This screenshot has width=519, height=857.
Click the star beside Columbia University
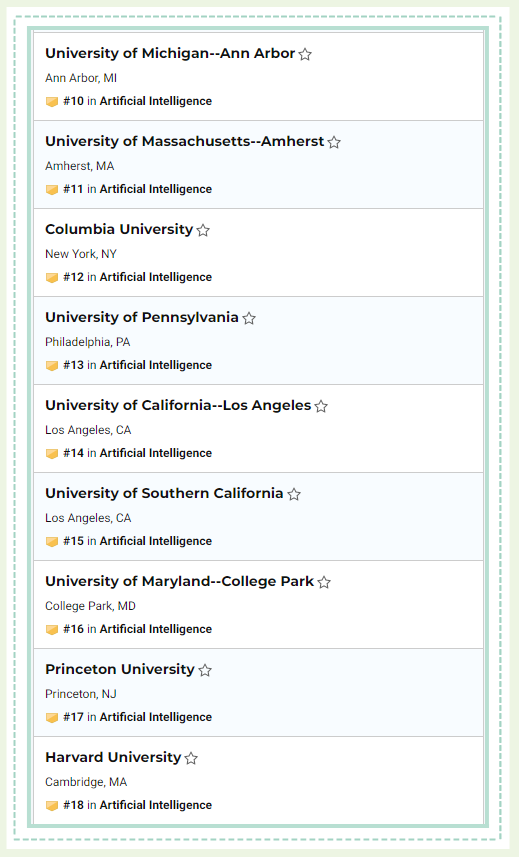tap(203, 230)
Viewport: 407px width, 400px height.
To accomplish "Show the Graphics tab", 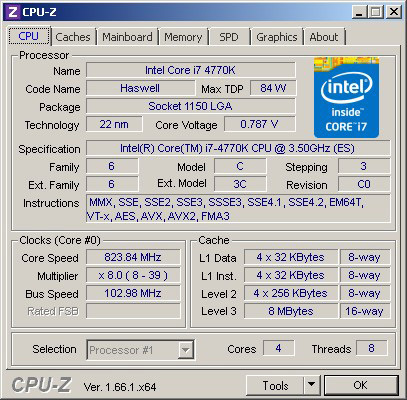I will point(277,37).
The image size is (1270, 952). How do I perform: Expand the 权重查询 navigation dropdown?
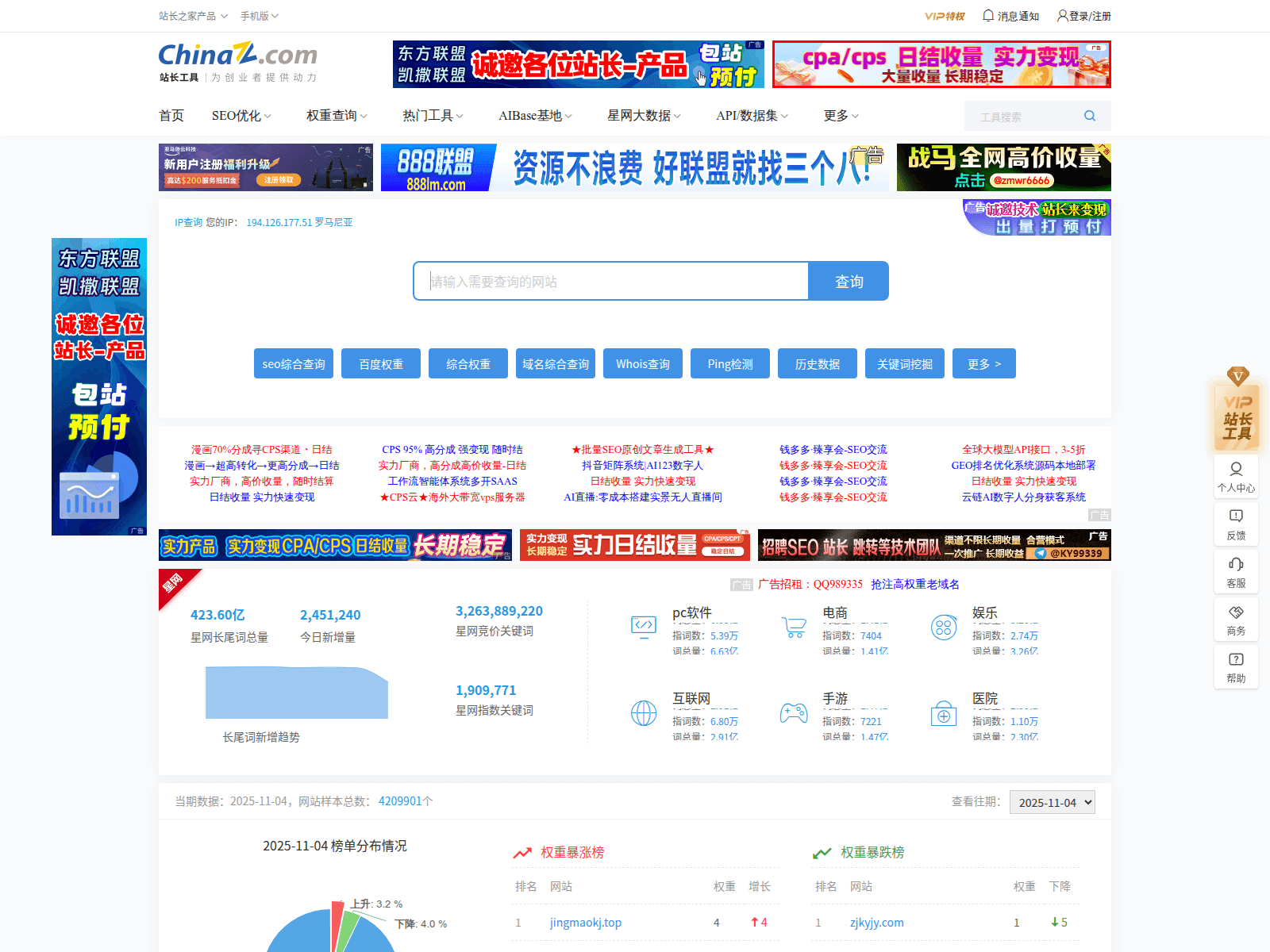pyautogui.click(x=337, y=116)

PROBLEMA DA RISOLVERE -> Individua tutte le righe dell'elenco che contengono la stringa "height" e trascrivile.

SOLUZIONE SCRITTA ->
This screenshot has width=519, height=857.
Viewport: 407px width, 400px height.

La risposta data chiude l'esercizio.